Charles Salomone was awarded compensation in the bureau and the award was affirmed in the Court of Common Pleas. Subsequently, the cause was remanded to the bureau for the purpose of determining the extent of the permanent disability which at that time the bureau was unable to ascertain. The writ brings up both the order remanding the cause and that awarding compensation.

The question before us is merely whether the evidence supports the findings of the two tribunals that the accident arose out of and in the course of Salomone’s employment. This court does not lightly disturb the judgments of two concurring tribunals.

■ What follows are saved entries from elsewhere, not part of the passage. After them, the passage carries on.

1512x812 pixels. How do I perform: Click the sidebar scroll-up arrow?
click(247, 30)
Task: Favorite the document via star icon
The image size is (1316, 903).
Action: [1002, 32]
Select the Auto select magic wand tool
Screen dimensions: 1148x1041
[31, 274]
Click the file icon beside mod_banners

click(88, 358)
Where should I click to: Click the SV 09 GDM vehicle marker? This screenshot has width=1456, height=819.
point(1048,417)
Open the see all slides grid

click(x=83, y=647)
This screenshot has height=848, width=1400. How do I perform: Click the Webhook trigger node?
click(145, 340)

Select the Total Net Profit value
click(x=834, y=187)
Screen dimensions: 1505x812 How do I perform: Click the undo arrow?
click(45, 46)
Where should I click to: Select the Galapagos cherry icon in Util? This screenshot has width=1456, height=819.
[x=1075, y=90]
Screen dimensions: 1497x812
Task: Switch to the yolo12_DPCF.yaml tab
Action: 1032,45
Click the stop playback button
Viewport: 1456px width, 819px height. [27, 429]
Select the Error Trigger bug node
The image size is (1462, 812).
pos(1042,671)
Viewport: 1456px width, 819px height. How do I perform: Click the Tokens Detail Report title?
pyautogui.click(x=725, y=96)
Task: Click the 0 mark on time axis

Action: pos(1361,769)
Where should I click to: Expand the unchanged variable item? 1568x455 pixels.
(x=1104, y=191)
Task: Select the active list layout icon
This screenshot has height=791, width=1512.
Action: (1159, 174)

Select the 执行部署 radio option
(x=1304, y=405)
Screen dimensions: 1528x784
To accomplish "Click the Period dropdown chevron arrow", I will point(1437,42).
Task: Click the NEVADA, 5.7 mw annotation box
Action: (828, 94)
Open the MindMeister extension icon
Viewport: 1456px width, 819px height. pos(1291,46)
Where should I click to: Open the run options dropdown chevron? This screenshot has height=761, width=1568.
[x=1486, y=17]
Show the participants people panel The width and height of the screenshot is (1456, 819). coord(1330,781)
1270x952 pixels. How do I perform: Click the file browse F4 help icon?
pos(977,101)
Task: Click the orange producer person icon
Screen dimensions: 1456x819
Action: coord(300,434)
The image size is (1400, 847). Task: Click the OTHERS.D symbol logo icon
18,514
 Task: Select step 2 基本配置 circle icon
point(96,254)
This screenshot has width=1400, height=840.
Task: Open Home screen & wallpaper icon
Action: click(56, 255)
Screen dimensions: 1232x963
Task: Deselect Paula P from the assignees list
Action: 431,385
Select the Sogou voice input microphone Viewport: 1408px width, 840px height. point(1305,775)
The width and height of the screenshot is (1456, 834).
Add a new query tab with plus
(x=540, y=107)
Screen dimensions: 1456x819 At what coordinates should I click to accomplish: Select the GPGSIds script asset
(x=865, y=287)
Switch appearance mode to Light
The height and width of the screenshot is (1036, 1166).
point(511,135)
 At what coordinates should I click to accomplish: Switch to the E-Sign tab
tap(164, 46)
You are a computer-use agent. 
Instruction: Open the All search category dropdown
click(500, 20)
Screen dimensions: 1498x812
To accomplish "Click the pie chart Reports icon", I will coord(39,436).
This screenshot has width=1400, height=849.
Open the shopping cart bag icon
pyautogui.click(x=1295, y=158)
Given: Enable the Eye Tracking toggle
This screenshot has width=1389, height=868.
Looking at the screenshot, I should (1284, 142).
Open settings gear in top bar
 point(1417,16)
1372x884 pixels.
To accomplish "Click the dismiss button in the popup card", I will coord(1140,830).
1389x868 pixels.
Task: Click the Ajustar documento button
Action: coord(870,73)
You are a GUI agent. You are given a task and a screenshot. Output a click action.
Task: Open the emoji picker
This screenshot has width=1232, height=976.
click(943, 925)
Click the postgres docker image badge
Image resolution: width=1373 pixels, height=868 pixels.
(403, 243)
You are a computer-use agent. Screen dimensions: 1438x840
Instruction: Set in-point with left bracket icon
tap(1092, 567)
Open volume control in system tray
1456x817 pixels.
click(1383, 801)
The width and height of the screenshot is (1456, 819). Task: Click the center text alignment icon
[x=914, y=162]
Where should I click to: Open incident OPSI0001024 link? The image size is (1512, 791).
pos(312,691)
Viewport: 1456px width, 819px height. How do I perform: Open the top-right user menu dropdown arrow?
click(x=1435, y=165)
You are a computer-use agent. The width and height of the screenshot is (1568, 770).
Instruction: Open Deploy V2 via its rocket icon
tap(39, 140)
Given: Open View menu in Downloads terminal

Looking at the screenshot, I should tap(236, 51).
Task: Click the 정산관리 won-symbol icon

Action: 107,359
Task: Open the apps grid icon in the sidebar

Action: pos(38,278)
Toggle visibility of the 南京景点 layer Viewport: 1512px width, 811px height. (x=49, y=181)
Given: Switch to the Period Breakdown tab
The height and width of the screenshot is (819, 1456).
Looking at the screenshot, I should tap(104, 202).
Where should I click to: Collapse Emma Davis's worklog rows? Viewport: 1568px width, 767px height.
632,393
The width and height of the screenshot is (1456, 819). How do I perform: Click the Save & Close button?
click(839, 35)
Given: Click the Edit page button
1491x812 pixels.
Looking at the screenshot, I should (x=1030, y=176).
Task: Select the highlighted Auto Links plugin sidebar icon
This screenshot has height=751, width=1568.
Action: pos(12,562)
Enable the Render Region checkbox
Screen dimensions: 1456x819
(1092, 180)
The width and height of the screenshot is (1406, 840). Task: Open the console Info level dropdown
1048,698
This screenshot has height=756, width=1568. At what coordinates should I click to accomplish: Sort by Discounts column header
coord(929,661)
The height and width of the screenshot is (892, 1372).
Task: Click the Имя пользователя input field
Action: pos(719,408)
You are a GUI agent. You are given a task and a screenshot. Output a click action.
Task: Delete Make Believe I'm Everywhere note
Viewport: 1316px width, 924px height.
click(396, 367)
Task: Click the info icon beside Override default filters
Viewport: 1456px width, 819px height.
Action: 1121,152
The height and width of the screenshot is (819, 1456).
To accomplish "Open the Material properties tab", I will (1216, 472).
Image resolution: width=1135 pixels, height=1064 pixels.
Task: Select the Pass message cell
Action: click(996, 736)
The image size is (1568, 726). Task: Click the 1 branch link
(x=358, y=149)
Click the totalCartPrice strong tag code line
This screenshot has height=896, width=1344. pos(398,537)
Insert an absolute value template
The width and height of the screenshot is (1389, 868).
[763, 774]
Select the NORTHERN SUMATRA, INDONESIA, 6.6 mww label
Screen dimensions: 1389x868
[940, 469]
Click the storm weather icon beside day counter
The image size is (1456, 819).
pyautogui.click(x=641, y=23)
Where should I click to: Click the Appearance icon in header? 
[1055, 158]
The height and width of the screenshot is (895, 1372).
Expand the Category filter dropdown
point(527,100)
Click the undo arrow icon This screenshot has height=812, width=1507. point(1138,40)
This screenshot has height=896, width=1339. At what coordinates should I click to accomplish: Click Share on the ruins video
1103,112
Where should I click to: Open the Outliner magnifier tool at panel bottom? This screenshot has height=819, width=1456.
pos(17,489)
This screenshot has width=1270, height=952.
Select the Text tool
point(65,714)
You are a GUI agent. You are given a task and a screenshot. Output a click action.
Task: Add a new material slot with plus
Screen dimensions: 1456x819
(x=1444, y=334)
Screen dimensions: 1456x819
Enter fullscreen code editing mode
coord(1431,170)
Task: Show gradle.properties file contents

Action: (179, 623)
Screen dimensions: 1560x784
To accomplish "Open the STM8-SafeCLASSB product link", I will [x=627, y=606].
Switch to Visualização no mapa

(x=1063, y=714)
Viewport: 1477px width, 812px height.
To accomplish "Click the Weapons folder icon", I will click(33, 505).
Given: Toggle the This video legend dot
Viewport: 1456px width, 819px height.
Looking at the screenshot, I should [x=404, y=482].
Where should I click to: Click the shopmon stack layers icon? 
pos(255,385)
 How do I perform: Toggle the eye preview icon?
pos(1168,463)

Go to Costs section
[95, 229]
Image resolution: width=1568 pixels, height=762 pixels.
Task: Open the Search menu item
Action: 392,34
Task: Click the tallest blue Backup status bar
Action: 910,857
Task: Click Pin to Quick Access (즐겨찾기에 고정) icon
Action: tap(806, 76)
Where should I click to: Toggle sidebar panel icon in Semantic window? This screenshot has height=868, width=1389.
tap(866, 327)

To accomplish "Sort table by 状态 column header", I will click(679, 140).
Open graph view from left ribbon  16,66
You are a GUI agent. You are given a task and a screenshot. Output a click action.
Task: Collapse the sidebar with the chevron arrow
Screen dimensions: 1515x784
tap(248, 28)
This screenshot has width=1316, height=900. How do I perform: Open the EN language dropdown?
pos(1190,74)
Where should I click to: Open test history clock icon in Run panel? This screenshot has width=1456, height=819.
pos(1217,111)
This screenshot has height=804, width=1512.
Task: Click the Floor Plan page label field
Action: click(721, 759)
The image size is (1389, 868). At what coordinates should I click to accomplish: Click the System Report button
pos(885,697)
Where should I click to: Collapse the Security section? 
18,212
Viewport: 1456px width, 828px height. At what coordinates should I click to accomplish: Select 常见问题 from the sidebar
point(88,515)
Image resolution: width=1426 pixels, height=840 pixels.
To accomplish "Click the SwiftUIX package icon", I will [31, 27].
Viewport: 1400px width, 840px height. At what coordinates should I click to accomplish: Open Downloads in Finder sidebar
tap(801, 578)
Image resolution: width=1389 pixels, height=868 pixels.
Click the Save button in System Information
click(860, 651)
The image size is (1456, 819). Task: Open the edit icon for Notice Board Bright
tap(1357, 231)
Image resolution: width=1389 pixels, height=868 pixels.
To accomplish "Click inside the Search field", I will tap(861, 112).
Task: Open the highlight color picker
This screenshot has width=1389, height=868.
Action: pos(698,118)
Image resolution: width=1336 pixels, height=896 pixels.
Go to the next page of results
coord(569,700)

Petitioner was employed as a helper on one of the defendant’s trucks used in the collection of garbage. He lived above the garage used by the defendant. After the collection of garbage had been completed, petitioner and other helpers were taken back in the trucks on which they had worked to the garage. On the day of the injury, which was Christmas of 1934, the driver of the truck, on which petitioner was one of the helpers, stopped at a beer garden and the driver and the helper had a few drinks. Petitioner Salomone and the other helper, a man named Lemma, were unable to leave the garden as soon as the driver of the truck. Lemma by running was soon able to catch the truck but Salomone was not. He hailed a passing vehicle, which being faster, enabled him to pass the truck. He left this car and signaled the truck driver that he wanted to ride home. The truck driver motioned for him to come on but kept on driving slowly in order that he might pass the lights at a nearby intersection before they changed. Salomone then boarded the truck by the tailboard, walked forward and knocked on the cab to be let in. However, the driver seemed not to heed him, so he climbed over the cab and the hood and while on the running board preparatory to *98climbing into the cab was jostled off, suffering the injuries for which compensation was awarded.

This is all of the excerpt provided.